For reference, the best-performing models described in the paper mentioned above were trained and tested with the following settings (the files are available on https://github.com/alekkeersmaekers/transformer-tagging - except for the Latin training/test data, which are directly taken from the Universal Dependencies treebanks - while the models can all be found on https://huggingface.co/alekkeersmaekers):

a) Greek

  • python -m tagger.Tagger train mercelisw/electra-grc models/greek/greek-tagging-no-multitask --training_data files/greek/data_training.txt --feats XPOS,FEATS --normalization_rule greek_glaux --epochs 10 --learning_rate 5e-5
  • python -m tagger.Tagger test mercelisw/electra-grc models/greek/greek-tagging-no-multitask --training_data files/greek/data_training.txt --test_data files/greek/data_test.txt --output_file files/greek/data_test_tagged.txt --possible_tags_file files/greek/possible_tags.txt --lexicon files/greek/lexicon.txt --feats XPOS,FEATS --normalization_rule greek_glaux

b) Latin

  • python -m tagger.Tagger train bowphs/LaBerta models/latin/latin-tagging-no-multitask --training_data files/latin/la_proiel-ud-train.conllu --feats UPOS,FEATS --epochs 10 --learning_rate 5e-5 --tokenizer_add_prefix_space
  • python -m tagger.Tagger test bowphs/LaBerta models/latin/latin-tagging-no-multitask --training_data files/latin/la_proiel-ud-train.conllu --test_data files/latin/la_proiel-ud-test.conllu --output_file files/latin/data_test_tagged.txt --possible_tags_file files/latin/possible_tags.txt --feats UPOS,FEATS --tokenizer_add_prefix_space

File formatting

See https://github.com/alekkeersmaekers/transformer-tagging for some examples.

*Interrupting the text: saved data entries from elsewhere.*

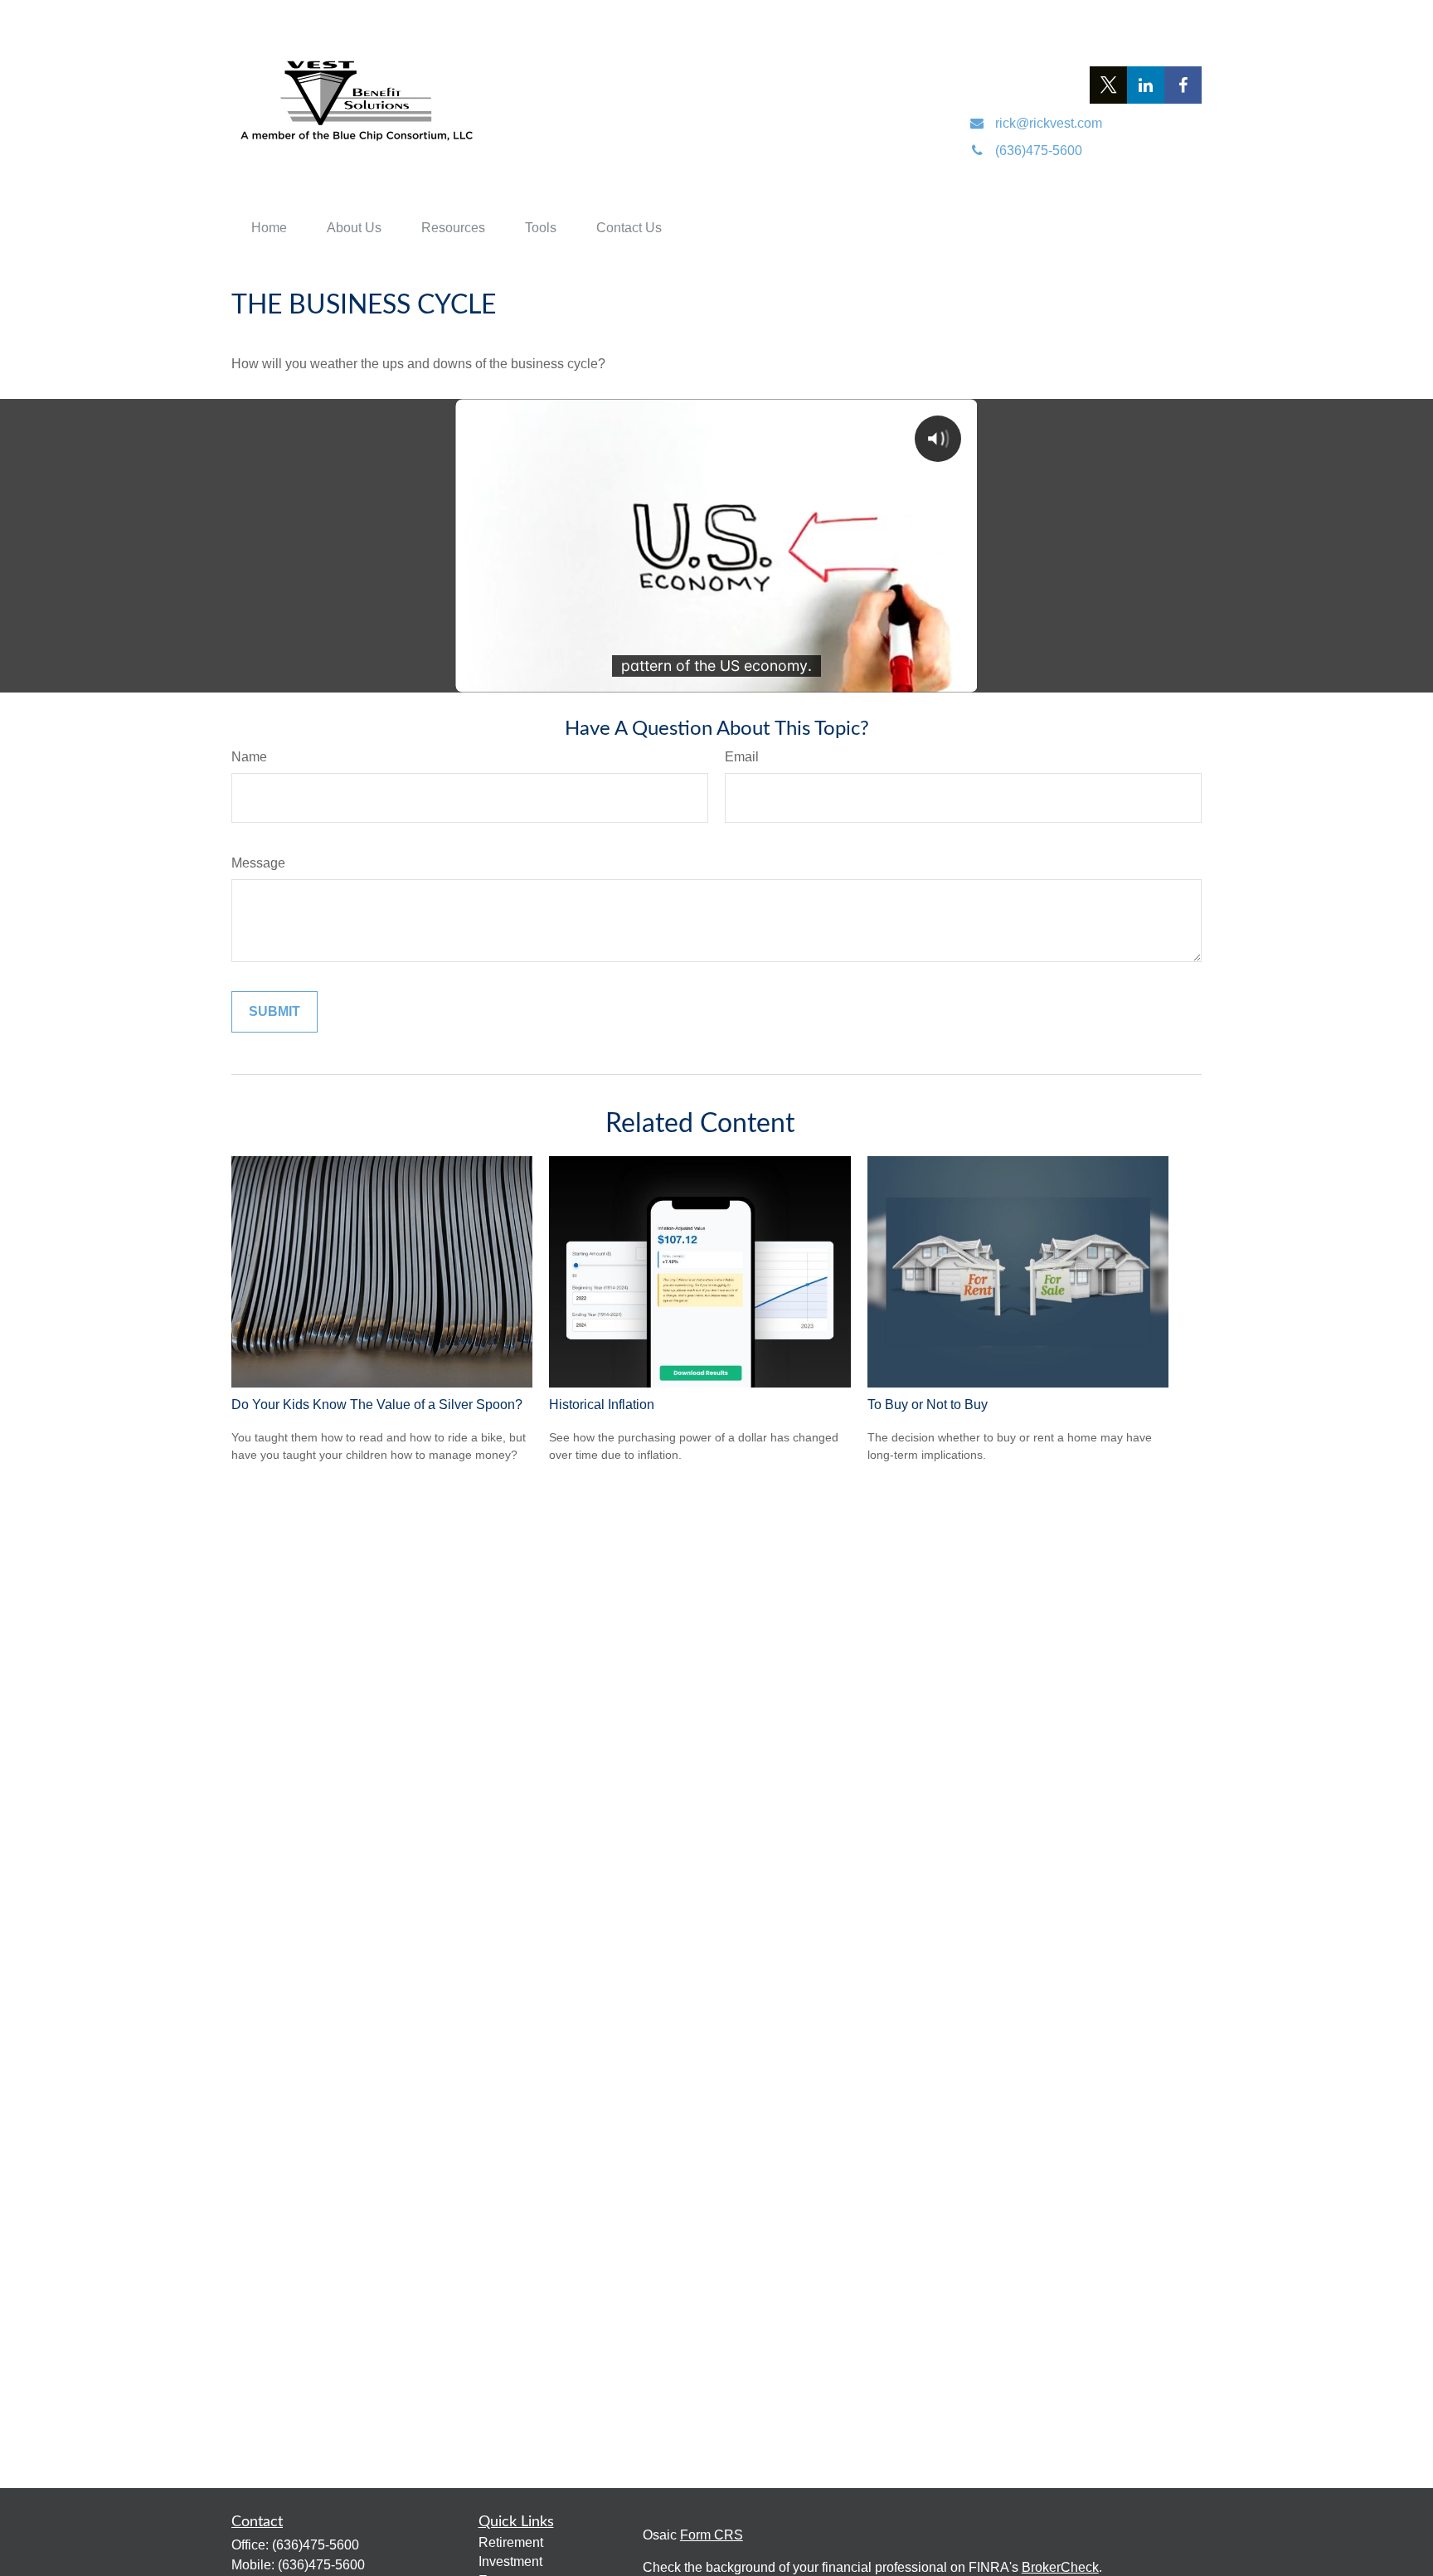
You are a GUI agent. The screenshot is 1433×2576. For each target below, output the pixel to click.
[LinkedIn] (1145, 85)
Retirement (510, 2542)
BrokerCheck (1060, 2567)
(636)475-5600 (315, 2545)
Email (742, 757)
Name (249, 757)
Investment (510, 2561)
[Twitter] (1108, 85)
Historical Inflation (601, 1404)
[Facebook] (1183, 85)
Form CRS (711, 2535)
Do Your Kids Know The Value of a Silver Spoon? (376, 1404)
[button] (269, 228)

The lexicon has a header specifying the feature names, with each feature separated by a tab, e.g.:

form XPOS person number tense mood voice gender case degree
ἀρχόμενος participle _ sg pres _ mid masc nom _
... ... ... ... ... ... ... ... ... ...

The format of the possible tags list is similar, e.g. :

XPOS person number tense mood voice gender case degree
adjective _ sg _ _ _ fem acc pos
... ... ... ... ... ... ... ... ...

In the future, we will add code to this repository that can generate such a possible tags list based on a number of user-defined constraints.

How to cite

Please cite the paper(s) that discuss(es) the subpart of the code base that you are using:

  • In case you are making use of the morphological tagger, please cite:

Alek Keersmaekers and Wouter Mercelis. 2024. Adapting transformer models to morphological tagging of two highly inflectional languages: a case study on Ancient Greek and Latin. In Proceedings of the 1st Workshop on Machine Learning for Ancient Languages (ML4AL 2024), pages 165–176. DOI:10.18653/v1/2024.ml4al-1.17.